ノーカントリー

バナナマン日村がキモい」



静岡ミラノ1で19:15の回。客入りは13人。

ゴールデンウィーク最終日ということもあり、カップルの客が目に付いた。大方アカデミー賞に釣られて見に来たんだろうけど、まさかこんな残虐に人を殺したり、負傷して血べっとりなところを自分で手術する様子を克明に描写したりな映画だとは思わなかっただろ。ざまーミロ、と思ったら終わった後に

「結局あの人、死んだの?」

だの和気藹々と喋ってたりしてるの。



それはともかく、ここまで緊張して見た映画も久しぶり。

ある平凡な男が・・・つーんだけど、ベトナム戦争帰りで腹が据わってる、つーか結局命を危機にさらさないと生の実感を味わえなくなってしまったんだろう、こいつがたまたま麻薬取引のトラブルで大金が放置されているところに行き会って、持ち逃げする。
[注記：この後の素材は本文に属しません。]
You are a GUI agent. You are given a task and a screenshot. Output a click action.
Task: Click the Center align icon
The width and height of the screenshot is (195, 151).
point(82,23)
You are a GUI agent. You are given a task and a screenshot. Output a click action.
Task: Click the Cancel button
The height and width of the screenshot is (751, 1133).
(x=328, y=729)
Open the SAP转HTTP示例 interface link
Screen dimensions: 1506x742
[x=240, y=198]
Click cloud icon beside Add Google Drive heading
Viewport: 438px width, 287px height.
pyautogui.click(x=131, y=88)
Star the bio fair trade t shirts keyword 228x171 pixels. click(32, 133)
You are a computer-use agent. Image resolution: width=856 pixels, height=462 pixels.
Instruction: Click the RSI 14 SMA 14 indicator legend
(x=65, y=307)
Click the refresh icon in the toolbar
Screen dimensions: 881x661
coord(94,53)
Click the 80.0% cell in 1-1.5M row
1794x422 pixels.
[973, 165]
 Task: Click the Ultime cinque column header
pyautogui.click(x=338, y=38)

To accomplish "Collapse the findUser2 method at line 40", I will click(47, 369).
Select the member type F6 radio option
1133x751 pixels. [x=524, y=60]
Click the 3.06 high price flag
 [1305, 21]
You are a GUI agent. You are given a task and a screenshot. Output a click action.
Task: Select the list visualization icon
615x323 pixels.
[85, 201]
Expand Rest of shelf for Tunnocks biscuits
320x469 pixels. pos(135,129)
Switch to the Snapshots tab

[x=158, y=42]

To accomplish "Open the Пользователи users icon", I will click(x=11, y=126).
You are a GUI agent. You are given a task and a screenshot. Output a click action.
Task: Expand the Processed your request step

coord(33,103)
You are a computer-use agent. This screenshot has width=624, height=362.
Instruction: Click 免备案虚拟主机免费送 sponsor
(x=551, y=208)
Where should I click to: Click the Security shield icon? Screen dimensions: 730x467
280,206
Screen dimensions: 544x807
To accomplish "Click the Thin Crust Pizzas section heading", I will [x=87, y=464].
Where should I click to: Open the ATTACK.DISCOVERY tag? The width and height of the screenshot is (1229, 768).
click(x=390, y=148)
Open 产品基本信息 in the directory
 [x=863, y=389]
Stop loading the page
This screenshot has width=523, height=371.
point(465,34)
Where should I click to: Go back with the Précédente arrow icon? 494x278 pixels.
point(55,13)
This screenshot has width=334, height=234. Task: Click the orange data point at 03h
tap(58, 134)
それを追いかけるのがマッシュルームカットの殺し屋。こいつがキモい。バナナマンの日村を大きくして目を据わらせてさらにキモくしたような感じ。

こいつが独自のキモいこだわりを炸裂させる。

とにかくこの男のキモさは必見。きんもーっ☆このキモさが最大の恐怖。



逃亡中に発信機を見つけた後の流れは、一手先を見せられる恐怖で場内身じろぎひとつない張り詰めた雰囲気。

ただ、人間2時間緊張しっぱなしになるわけにもいかないから、ダレ場つーか息の抜きどころを探してしまう、そしてダレ場として見つけたのが保安官のシーケンスだった。だから最後の視点の転換についていけなかった。

息を付いている間に終わっちゃった。完全に見方を間違えた。

この映画、保安官が主人公だったんだね。



でも完全にバナナマン日村に食われてたよ。その圧倒的な存在感と武力で世界を支配しているように見えて、実はもっと大きな力の前では無力。そんなアクシデントの描写には久々に映画館の座席で飛び上がってしまった。



この映画のタイトル「ノーカントリー」、原題は「No Country for Old Men」だそうだけど、その意味するところは、神のいたずらの下に、どんな力や経験を得ても人間には秩序や絶対の支配など作りえない、ってことなんじゃないかと思ったり。